Subentendia que o jesuíta estava falando de pecado, de proibições, pois era corriqueiro falar sobre essas coisas naquela época de tanta ingenuidade, mas que as irmãs insistiam em pecaminar. Conhecia as palavras e sabia o era gota, o que era oceano, o que era tempo e que eternidade era uma palavra que aparecia muito no missal Goffiné, mas as metáforas não entendia! Até hoje fico realmente intimidada em lembrar-me dessa situação e, principalmente, pela explicação que o jesuíta deu depois.
No pátio interno do Colégio Nossa Senhora do Patrocínio, em Itu, naquela época, existia uma imponente mangueira (até hoje está lá!), plantada pela Irmã Angelina Achard em 1860, uma das primeiras irmãs vindas de Chambèry, na França, talvez para imortalizá-las, na eternidade, apesar da duração muito curta da existência arbórea.
Essa mangueira, majestosa, era uma árvore mágica para nós: o diâmetro de seu tronco principal era alcançado por não menos que doze garotas de mãos dadas e mais ou menos a uns quatro metros do solo, saiam onze troncos secundários e, destes, outros tantos.
Sempre brincávamos de abraçá-la, cercando-a. Seus galhos adentravam pelas salas de aula ou pelos janelões do Dormitório dos Santos Anjos, no lado oposto. Não raras vezes, as aulas de latim ou de francês eram acompanhadas pelos gorjeios dos passarinhos que se aninhavam em seus galhos. As meninas choravam muito quando era necessário podar alguns de seus galhos que não tinham vergonha de se adentrar e de se infiltrar em nossa intimidade, como se estivessem atentos, também, a nos vigiar.
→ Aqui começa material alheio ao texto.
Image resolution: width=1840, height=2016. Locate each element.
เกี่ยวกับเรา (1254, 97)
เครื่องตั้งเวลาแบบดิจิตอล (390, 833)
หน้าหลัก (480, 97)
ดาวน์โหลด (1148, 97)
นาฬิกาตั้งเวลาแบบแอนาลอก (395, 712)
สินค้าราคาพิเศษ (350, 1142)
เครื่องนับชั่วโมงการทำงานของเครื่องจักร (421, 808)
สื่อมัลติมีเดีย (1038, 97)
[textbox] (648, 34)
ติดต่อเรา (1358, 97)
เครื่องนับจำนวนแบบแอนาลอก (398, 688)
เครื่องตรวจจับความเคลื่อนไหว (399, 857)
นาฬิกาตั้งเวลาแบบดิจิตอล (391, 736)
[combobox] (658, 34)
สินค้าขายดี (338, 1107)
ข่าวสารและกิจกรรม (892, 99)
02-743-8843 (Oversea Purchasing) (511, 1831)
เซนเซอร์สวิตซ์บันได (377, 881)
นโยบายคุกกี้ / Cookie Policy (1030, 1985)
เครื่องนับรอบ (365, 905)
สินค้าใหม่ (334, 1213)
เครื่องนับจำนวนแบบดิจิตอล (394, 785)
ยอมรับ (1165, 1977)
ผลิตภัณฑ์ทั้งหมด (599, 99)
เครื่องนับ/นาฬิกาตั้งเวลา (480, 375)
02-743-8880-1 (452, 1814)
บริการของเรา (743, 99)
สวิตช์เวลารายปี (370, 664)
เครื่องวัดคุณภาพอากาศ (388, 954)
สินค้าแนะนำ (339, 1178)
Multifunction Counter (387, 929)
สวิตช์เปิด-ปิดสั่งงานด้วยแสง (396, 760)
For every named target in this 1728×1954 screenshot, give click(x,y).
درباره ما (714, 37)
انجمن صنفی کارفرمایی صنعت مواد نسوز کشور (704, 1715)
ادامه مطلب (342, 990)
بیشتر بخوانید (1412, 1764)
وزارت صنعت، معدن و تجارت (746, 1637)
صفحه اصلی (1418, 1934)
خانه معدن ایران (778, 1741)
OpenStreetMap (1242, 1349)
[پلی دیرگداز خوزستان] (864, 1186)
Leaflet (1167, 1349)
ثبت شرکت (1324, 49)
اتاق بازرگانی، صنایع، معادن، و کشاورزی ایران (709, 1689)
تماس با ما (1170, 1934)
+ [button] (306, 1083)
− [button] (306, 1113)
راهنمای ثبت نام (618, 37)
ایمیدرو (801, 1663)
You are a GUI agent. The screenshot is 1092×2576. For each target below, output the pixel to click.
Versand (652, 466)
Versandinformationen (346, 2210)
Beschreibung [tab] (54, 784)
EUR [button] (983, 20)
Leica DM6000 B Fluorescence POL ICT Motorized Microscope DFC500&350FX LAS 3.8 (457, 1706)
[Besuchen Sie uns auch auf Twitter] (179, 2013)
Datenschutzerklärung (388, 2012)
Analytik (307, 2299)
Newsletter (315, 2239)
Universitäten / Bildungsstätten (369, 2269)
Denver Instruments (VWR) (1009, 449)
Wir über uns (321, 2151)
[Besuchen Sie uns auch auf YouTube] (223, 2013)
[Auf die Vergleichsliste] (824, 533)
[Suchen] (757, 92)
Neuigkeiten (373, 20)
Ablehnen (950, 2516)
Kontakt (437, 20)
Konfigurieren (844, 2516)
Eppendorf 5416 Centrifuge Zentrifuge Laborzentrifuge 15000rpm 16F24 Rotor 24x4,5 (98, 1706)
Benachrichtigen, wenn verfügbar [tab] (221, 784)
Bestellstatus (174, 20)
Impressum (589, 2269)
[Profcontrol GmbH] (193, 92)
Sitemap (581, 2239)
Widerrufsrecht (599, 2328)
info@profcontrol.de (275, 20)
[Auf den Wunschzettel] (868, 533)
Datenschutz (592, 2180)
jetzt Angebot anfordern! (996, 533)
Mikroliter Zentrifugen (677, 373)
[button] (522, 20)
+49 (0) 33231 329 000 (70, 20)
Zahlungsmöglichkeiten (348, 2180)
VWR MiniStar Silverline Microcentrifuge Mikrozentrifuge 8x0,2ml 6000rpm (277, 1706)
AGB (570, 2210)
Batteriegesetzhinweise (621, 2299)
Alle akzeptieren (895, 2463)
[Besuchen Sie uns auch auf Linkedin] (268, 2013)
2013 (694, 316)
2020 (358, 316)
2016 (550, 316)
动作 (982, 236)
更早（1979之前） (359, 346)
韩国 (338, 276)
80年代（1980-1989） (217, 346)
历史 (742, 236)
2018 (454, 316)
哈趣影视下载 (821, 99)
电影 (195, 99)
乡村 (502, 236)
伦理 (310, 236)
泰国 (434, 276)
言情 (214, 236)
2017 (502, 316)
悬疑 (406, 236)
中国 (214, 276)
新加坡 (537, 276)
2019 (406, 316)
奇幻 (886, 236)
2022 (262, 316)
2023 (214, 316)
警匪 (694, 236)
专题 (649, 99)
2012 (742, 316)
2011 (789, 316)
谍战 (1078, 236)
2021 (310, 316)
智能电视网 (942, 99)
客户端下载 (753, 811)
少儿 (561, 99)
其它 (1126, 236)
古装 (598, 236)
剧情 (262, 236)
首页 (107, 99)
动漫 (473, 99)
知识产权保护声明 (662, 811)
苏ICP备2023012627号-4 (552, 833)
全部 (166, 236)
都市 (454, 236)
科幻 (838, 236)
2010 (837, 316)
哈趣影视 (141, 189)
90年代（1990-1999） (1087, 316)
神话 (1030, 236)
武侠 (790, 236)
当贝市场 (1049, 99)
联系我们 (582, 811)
Nós a tratávamos como gente!
Nunca conseguimos, apesar de sempre tentarmos, subir em seus galhos porque os olhos vigilantes das irmãs sempre nos coibiam e, com certeza, entendíamos o que elas queriam dizer através deles: “— não é um ato de polidez de bom tom meninas educadas subirem em árvores!”. Pobres irmãs! Não poderiam nem imaginar o que esta proibição significaria mais tarde em nossas vidas de mulheres.
As folhas da mangueira eram incontáveis – a foto pode dar uma idéia - e cobriam com sombra quase que o pátio inteiro que tinha cerca de 30 m de largura por 70 ou 80 m de comprimento; alcançava a altura da construção do colégio: o andar térreo, o pátio que ficava a uns 20 lances de escada abaixo do térreo, o primeiro andar e o sótão.
Eu a respeitava como soberana absoluta. Mais que à Notre Mère, como chamávamos a madre superiora, e quantas vezes conversava com a velha mangueira como se fora minha mãe, que estava tão longe, certa de que me propiciava a mais fina educação formal. O meu vínculo com a árvore era de respeito e admiração e, porque não dizer, de certo medo, como se de repente ela tivesse o poder de nos controlar, pois seus galhos e folhas estavam por todos os lados e por todos os cantinhos dos corredores, por onde dávamos asas à nossa imaginação juvenil. Era onipotente, onipresente e onisciente... Era, enfim, os olhos de Deus!
Pois bem, o senhor padre jesuíta, ao refletir sobre a eternidade, numa tentativa de concretizar um conceito tão abstrato e difícil e tão longe de nossa experiência concreta, utilizou a comparação: “— meninas, vocês conhecem bem a majestosa mangueira lá do pátio e sabem que é impossível contarmos todas as suas folhas. Tentem imaginar que a cada mil anos vocês arrancassem uma folhinha dela. Imaginem que essa operação jamais acabaria, porque, ao retirar uma folha, nasceriam outras mil. Pois bem, essa é uma idéia aproximada da eternidade!”
Para mim era uma coisa incrível. Mesmo mil era abstrato, pois contava apenas os 270 dias do ano longe de casa, os 60 minutos na Igreja, ou os 30 minutos, apenas, de recreio... Mil?! só nos cálculos das aulas de matemática.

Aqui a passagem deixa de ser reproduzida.